The all-party committee said the Social Democratic Party leader, Goran Persson, “bore overwhelming responsibility for the failings” in helping thousands of Swedes caught up in the deadly wave.
About 500 Swedish holidaymakers were among the more than 200,000 people, who died in the tsunami on December 26, 2004.
Persson was criticised for not interrupting his Christmas break until the day after the disaster struck early on Sunday morning Swedish time.
Former Foreign Minister Laila Freivalds went to the theatre that Sunday and later said she could not be expected to follow the news on her days off. Health Minister Ylva Johansson went on holiday to the Canary Islands a few days after the tsunami.
Deputies on the panel from the ruling party and its allies joined the conservative opposition in lambasting the government’s poor emergency measures and slow response.
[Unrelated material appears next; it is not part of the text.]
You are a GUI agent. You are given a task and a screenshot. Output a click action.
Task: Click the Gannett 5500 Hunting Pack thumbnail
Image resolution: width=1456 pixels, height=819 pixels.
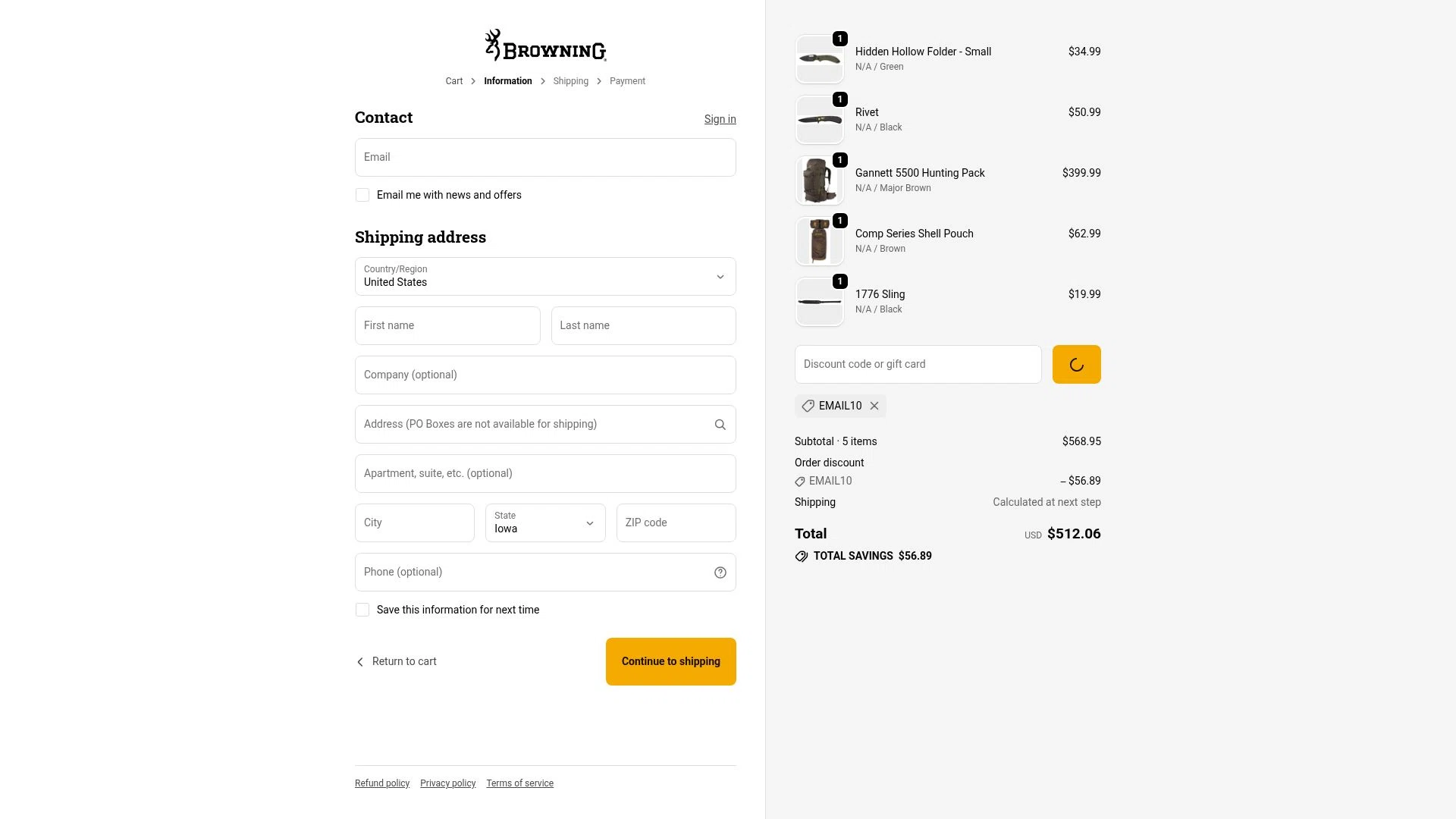tap(819, 180)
“We are unanimous in our criticism, which of course gives (critics) more weight,” said panel chairman Goran Lennmarker.

Ineffective crisis-response
Persson was also criticised for failing to ensure the government had an effective crisis-response structure before the tsunami, and for being too passive in seeking information afterwards.
“It is hardly the prime minister’s job to go surfing on the internet for information,” the prime minister responded, adding that there was “not much new” in the panel’s finding from an equally damning independent enquiry carried out late last year.
The new committee report also said Finance Minister Par Nuder, seen as Persson’s favourite as next party leader, failed to make cash available to help Swedes caught up in the disaster.
Some opposition parties and the SDP’s Green allies had wanted a ‘no confidence’ vote against Laila Freivalds.
But she resigned as Foreign Minister last week mainly because of her role in responding to the Tsunami, and over allegations she broke free speech rules by seeking the closure of a far-right web site showing cartoons of the Prophet Mohammad.